Locate, in the data below, the line that contains "Click the green Undo" and the line that contains "The image size is (1200, 2160)."; reproduce exactly those two lines and every line between them, nothing more.

+ + +

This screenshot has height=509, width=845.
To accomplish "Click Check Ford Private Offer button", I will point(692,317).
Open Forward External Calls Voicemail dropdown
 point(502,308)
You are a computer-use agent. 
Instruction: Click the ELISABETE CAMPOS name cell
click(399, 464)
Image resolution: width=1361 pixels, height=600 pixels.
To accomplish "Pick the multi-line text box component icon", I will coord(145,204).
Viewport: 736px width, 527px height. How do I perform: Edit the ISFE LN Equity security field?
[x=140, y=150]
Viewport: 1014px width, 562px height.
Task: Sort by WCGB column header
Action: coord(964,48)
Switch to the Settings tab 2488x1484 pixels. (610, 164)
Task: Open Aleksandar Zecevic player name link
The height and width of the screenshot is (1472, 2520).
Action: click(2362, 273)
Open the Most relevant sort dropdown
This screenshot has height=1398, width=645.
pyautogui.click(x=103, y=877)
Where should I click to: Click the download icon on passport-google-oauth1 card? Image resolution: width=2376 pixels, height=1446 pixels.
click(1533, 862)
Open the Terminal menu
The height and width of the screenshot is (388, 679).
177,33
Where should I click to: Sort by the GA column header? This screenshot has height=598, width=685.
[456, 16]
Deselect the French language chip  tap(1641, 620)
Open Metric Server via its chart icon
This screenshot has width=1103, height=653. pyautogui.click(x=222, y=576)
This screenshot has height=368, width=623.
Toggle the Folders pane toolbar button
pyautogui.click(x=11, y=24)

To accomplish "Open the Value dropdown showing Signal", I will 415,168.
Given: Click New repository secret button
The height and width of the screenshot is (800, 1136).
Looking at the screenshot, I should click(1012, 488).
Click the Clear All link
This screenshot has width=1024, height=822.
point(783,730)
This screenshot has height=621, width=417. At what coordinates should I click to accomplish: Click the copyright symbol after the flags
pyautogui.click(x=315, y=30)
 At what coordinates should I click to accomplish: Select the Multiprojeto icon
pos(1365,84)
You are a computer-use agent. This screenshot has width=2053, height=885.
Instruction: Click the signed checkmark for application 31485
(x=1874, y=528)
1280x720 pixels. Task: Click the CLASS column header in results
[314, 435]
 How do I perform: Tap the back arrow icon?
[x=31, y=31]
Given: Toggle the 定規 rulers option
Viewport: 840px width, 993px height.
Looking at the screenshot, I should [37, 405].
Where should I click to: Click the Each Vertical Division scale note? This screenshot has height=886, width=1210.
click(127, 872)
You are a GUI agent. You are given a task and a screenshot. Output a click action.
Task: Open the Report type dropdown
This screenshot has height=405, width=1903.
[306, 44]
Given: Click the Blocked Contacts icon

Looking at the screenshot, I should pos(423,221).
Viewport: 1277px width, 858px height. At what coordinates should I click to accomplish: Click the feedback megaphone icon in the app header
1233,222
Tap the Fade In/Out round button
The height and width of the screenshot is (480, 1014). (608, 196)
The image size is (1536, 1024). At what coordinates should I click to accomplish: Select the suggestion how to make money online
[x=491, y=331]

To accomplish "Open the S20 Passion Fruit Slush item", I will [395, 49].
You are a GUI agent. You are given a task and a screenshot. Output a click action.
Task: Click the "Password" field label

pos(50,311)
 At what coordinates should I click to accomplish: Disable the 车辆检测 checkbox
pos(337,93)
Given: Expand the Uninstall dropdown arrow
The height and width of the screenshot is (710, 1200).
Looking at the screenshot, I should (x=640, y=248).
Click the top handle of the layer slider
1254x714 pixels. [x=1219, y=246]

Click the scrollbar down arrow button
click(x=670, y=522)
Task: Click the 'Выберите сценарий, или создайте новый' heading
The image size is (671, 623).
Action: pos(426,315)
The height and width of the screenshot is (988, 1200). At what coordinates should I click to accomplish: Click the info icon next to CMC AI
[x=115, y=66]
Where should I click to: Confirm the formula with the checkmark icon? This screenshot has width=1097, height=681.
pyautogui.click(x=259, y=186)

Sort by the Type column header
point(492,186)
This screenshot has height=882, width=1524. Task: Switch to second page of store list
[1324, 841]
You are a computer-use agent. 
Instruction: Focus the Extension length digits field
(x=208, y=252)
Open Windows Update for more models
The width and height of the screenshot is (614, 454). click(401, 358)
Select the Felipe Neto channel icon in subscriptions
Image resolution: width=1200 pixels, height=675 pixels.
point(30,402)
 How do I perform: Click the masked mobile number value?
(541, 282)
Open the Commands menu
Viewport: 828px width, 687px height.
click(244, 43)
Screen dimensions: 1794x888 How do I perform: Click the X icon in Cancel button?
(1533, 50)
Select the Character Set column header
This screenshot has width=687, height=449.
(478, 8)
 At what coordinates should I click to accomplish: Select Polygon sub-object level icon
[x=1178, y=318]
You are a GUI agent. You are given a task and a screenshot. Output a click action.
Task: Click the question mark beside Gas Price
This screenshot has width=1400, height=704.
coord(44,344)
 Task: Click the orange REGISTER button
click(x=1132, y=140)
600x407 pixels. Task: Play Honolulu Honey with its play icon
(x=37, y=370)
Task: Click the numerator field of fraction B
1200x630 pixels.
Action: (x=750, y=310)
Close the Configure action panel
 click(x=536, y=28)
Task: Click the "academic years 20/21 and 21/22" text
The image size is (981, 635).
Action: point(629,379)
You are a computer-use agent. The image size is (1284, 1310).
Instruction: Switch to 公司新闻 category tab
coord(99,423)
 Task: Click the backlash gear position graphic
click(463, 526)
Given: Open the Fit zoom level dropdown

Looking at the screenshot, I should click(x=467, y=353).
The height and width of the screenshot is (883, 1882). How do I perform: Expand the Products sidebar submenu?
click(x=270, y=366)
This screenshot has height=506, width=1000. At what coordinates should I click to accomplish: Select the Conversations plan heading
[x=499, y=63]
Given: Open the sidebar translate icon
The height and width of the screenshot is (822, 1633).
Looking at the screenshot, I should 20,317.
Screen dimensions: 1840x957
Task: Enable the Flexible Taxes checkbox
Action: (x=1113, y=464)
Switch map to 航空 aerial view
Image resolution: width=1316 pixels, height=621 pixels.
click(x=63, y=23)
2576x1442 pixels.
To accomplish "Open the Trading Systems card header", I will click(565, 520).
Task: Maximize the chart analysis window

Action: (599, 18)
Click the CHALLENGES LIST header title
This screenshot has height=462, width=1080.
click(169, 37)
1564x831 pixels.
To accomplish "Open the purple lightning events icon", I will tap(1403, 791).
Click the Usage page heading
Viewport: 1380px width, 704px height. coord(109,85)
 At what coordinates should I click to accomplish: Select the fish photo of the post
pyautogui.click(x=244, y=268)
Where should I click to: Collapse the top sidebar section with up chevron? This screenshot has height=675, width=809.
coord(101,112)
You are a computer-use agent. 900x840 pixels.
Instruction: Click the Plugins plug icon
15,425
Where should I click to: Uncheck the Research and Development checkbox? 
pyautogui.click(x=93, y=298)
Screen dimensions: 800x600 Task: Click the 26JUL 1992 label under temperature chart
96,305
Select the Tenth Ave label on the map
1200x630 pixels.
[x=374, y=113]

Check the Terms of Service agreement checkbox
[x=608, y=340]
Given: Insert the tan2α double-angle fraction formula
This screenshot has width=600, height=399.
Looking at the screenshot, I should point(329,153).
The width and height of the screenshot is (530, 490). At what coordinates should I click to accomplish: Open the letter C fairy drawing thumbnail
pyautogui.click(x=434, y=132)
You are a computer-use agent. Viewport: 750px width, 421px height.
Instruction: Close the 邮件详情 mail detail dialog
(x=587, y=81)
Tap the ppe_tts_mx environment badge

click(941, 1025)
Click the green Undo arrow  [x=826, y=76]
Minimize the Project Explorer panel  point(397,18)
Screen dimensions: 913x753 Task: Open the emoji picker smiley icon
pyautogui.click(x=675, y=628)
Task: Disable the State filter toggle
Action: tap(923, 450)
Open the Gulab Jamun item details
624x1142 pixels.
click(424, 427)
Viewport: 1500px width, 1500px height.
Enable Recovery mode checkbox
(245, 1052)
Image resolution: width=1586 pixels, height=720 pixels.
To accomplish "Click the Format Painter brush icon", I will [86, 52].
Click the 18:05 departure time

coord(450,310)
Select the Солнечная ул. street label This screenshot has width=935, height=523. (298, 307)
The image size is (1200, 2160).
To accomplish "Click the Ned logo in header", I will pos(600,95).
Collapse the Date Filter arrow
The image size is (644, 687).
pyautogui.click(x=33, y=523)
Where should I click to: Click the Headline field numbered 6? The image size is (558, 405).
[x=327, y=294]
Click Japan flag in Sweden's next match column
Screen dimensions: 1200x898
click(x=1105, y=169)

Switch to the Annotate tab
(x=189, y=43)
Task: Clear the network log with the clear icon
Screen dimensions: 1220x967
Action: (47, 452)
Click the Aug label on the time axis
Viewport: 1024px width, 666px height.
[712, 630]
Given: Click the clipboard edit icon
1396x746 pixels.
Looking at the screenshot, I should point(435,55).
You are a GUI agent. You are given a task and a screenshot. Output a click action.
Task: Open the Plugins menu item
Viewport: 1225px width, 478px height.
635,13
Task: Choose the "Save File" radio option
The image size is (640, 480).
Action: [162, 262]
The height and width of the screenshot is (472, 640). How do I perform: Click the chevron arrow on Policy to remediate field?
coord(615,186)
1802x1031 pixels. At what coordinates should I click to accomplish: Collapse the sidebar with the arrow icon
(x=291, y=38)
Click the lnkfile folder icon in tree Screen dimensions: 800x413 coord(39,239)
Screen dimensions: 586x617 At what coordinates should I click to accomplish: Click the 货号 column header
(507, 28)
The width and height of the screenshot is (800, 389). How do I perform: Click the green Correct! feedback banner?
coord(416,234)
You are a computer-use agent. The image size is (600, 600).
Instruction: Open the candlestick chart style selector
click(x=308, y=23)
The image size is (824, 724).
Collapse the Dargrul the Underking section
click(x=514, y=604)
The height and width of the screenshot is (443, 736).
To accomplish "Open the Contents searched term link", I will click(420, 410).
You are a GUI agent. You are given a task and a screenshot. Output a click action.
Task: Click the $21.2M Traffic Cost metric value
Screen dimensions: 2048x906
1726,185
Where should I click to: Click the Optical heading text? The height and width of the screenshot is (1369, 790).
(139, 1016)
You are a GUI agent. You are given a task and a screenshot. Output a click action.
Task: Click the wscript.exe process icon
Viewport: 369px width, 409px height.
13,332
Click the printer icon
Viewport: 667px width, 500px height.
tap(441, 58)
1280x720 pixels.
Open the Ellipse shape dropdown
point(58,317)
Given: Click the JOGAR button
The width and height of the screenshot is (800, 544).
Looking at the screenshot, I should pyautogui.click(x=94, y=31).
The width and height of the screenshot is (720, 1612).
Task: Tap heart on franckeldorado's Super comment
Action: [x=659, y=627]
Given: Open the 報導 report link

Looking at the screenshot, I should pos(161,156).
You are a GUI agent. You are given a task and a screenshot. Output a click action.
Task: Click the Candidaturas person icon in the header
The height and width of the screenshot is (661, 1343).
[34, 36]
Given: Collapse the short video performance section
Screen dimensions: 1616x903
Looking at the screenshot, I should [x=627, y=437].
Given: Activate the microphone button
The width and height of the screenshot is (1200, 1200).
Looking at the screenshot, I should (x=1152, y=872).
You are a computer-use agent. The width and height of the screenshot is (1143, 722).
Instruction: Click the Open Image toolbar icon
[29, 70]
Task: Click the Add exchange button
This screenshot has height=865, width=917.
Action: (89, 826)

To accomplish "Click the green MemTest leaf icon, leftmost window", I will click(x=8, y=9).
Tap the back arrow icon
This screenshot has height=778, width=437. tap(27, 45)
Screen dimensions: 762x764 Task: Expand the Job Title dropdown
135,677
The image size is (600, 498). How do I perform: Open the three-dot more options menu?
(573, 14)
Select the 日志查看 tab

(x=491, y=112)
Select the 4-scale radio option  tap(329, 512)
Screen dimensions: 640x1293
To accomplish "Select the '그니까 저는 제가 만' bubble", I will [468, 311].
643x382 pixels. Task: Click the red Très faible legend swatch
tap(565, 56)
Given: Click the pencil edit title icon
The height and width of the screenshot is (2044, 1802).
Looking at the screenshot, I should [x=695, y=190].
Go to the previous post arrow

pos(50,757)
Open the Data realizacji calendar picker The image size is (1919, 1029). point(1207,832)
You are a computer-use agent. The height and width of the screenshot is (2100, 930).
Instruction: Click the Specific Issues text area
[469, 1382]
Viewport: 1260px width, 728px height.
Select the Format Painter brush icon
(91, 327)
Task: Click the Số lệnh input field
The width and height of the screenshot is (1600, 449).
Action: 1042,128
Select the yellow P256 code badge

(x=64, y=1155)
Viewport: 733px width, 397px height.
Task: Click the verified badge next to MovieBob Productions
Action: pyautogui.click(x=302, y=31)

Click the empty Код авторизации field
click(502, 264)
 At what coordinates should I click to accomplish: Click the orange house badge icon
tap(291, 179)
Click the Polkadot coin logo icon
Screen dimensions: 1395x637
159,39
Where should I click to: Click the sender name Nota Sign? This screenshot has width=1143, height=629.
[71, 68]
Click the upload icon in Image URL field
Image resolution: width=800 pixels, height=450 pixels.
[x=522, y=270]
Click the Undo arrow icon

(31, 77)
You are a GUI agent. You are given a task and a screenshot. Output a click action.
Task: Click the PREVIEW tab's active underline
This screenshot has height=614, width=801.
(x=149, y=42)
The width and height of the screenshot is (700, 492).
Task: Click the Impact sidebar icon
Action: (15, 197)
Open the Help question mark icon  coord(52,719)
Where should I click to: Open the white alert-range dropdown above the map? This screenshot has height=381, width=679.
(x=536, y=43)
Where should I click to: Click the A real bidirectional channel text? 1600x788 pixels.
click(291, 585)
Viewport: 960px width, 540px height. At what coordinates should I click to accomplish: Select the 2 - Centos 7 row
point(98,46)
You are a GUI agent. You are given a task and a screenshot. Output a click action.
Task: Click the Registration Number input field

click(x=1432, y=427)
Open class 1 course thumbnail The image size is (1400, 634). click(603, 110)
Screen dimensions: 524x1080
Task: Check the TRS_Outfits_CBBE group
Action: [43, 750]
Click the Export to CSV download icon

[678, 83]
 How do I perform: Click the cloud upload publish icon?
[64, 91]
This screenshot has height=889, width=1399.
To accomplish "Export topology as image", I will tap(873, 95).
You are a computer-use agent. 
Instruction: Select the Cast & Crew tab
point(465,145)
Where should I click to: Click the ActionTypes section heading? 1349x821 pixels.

+ + +

▶ _Solution to this exercise_
Click the green Undo arrow  [x=826, y=76]
Minimize the Project Explorer panel  point(397,18)
Screen dimensions: 913x753 Task: Open the emoji picker smiley icon
pyautogui.click(x=675, y=628)
Task: Disable the State filter toggle
Action: tap(923, 450)
Open the Gulab Jamun item details
624x1142 pixels.
click(424, 427)
Viewport: 1500px width, 1500px height.
Enable Recovery mode checkbox
(245, 1052)
Image resolution: width=1586 pixels, height=720 pixels.
To accomplish "Click the Format Painter brush icon", I will [86, 52].
Click the 18:05 departure time

coord(450,310)
Select the Солнечная ул. street label This screenshot has width=935, height=523. (298, 307)
The image size is (1200, 2160).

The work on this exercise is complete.